1. Install WMI Exporter
To install the WMI exporter, head over to the WMI releases page on GitHub or use chocolatey:
choco install prometheus-wmi-exporter.install
2. Verify Host OS Metrics
WMI runs as a webservice “WMI Exporter” Once installed I can now browse to http://localhost:9182/Metrics
3. Configure HostOS Target
Now I can update our Prometheus Config to include a job to target the HostOS
4. Verify HostOS Target in Prometheus
Run docker-compose up -d and check the Prometheus targets and configuration and PromQL.

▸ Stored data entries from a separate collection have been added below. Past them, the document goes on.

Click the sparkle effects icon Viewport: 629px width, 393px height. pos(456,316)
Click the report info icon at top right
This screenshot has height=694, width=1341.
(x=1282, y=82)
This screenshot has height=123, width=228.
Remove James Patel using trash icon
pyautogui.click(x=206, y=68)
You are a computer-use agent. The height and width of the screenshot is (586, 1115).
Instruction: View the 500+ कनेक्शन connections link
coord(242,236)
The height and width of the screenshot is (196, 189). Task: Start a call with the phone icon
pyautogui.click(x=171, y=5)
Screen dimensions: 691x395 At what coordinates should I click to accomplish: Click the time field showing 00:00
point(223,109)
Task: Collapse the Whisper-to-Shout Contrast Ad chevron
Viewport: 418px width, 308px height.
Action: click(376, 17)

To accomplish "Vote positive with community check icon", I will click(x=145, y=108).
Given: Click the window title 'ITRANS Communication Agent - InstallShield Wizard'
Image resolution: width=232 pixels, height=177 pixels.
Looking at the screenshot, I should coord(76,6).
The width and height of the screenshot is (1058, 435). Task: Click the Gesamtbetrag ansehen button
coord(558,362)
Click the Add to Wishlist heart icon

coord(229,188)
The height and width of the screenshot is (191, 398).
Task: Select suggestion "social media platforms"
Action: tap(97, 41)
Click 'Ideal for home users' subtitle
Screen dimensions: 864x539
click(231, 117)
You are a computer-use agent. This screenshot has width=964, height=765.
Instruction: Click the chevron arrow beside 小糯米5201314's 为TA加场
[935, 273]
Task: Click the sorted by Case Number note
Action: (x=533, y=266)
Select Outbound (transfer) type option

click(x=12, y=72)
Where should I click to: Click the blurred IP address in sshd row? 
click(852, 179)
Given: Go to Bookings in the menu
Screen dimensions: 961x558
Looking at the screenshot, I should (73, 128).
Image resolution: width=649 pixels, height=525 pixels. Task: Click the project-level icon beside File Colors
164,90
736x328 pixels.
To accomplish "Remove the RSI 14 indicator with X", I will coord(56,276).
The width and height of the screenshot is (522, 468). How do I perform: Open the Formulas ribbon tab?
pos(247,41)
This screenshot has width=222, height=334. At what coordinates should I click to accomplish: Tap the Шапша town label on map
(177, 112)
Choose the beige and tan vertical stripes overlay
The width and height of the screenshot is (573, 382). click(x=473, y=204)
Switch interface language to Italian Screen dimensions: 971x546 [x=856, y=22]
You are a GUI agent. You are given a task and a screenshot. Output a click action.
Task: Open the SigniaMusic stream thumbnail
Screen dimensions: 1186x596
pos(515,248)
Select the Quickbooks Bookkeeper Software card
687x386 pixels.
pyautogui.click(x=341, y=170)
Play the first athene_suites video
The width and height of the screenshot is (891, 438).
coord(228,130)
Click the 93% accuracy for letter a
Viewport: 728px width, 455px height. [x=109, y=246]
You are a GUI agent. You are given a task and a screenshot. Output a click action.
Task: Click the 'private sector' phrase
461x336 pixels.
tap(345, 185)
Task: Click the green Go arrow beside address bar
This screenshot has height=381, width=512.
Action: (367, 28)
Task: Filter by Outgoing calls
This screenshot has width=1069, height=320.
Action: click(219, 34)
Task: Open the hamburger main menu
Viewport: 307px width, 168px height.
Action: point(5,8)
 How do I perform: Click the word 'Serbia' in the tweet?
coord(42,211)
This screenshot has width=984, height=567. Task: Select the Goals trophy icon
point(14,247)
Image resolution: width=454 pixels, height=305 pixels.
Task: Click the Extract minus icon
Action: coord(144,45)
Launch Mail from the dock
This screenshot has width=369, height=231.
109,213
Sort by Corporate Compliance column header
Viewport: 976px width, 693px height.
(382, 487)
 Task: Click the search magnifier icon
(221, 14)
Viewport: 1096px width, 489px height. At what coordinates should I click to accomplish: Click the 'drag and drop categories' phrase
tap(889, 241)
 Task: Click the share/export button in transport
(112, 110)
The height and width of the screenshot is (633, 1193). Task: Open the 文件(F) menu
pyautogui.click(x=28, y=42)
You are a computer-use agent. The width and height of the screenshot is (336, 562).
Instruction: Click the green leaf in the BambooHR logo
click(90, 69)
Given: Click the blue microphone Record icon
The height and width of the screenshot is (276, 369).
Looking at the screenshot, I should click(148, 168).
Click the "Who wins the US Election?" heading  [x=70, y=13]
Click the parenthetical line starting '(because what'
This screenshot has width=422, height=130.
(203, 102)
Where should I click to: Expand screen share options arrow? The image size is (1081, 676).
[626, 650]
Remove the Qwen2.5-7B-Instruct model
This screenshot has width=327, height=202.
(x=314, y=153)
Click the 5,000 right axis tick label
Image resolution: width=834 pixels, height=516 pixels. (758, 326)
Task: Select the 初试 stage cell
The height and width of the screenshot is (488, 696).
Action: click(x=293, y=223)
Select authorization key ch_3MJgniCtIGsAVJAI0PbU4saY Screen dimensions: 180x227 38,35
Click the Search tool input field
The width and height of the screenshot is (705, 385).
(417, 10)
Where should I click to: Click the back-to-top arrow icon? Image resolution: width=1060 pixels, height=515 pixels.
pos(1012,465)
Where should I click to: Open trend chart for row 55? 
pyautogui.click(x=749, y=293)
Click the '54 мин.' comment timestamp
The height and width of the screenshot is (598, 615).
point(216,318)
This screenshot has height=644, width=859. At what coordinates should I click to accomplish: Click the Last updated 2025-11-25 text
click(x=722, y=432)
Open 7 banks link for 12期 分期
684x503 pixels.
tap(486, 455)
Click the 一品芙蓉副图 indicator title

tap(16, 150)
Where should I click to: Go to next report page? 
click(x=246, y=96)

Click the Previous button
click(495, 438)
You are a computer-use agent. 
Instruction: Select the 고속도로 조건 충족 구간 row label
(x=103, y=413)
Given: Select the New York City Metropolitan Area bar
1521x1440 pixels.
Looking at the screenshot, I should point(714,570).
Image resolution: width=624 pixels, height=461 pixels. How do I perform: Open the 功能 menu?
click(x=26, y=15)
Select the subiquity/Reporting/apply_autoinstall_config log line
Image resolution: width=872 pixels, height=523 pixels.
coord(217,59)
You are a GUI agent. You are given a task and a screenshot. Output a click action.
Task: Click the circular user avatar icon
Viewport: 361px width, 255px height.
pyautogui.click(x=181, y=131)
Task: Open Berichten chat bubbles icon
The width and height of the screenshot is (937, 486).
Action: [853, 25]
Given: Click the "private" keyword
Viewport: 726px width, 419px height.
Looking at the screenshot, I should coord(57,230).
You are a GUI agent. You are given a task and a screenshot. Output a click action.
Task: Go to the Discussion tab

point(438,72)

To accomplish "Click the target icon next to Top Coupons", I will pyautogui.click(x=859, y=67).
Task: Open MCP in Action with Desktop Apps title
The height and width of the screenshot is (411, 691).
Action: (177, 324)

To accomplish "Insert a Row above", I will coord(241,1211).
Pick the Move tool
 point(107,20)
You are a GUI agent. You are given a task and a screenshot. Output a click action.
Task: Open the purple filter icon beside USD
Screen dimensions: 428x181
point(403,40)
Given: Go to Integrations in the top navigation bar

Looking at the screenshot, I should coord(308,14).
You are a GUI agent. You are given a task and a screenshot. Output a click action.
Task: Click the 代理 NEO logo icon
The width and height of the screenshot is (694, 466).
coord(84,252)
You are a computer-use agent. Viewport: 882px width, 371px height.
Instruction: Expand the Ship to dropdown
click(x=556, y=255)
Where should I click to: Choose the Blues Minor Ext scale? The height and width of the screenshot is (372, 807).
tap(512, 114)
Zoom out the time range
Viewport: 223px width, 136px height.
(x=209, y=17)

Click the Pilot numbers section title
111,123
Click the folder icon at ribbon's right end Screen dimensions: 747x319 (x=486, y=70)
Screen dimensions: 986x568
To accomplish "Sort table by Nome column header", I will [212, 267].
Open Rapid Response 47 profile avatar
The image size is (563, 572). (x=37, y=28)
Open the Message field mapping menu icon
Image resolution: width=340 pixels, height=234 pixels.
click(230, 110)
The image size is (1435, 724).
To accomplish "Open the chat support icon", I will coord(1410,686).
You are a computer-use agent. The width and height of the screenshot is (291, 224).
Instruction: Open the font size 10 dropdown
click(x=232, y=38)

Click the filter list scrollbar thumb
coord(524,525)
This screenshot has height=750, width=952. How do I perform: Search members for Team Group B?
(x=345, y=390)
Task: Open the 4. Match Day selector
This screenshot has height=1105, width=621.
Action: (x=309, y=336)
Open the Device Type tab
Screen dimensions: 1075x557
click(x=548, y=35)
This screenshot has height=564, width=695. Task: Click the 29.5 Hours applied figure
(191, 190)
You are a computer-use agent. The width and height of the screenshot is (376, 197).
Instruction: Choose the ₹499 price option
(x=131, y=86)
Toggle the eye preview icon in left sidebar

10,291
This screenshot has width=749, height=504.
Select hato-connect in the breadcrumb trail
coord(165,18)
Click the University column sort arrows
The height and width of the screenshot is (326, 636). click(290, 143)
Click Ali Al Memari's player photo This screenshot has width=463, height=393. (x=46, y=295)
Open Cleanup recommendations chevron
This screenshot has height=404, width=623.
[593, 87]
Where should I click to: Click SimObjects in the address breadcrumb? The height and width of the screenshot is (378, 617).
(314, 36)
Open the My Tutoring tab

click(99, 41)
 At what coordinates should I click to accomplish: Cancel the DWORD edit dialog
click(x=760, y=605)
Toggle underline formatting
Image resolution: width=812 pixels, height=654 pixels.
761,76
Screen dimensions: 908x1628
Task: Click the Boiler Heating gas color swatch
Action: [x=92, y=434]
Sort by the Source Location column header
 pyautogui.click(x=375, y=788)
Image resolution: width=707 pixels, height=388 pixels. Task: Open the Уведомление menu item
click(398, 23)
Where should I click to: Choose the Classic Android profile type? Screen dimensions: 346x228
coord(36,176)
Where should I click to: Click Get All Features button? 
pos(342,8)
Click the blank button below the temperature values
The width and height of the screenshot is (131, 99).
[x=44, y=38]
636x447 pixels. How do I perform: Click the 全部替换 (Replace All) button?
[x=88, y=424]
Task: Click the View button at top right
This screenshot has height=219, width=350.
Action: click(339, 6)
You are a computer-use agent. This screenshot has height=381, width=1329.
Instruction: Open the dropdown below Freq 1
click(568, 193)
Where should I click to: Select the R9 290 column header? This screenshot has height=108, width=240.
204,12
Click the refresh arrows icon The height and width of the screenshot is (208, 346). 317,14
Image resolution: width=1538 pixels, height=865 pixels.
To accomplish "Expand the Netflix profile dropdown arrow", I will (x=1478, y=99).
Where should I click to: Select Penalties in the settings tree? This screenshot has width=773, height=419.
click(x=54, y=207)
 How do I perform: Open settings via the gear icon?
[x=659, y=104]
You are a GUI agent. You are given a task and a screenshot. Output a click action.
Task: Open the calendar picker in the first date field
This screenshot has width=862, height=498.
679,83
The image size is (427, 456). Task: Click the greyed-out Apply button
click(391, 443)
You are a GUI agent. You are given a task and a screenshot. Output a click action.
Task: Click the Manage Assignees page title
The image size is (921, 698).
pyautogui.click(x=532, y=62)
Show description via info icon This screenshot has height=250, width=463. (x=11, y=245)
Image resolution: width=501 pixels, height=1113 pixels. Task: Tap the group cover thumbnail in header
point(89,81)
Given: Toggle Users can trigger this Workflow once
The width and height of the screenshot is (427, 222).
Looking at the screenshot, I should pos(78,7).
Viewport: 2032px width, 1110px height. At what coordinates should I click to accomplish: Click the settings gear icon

I’ll can verify the metrics are being captured by Prometheus:
5. Grafana Dashboard for Host Metrics
While you could also create your own HostOS Grafana dashboard there are some excellent WMI Exporter dashboards available in the Grafana gallery. Simply search for WMI exporter, once you’ve located an existing dashboard you would like to use you can import it into your instance. In my case I have chosen the Windows Host Metrics Base
To import a dashboard from the Manage Dashboards screen click Import dashboard.
Enter your selected Grafana dashboard Id, alternatively you can paste the dashboard json, if you copied or saved it locally, and click load. Verify the dashboard details you are about to import. Here you can change the name of the dashboard, folder, identifier and data source you will need to select Prometheus.
Click Import and you should see the WMI Exporter dashboard display metrics about your local HostOS.
As you can see this dashboard provides extensive metrics about your HostOS.
The Overview panels provides a glimpse of the overall status of the Host:
- CPU Load
- Memory Load
- Disk usage
- Network In/Out
- Disk space
The CPU Panels displays load on the CPU the total thread consumed, which is great if you are experience issues cause by thread starvation you set an alert on these metrics, and the number of system exceptions dispatched.
Ability to monitor memory and set alerts based on high memory consumption is critical. The memory panel allows you to monitor virtual physical and memory available.
The network details panel provides insight into the network usage. Allowing you to check the number of packets sent versus the packets received.
Finally the Disk details panels provide information on the physical disk usage, activity and IO.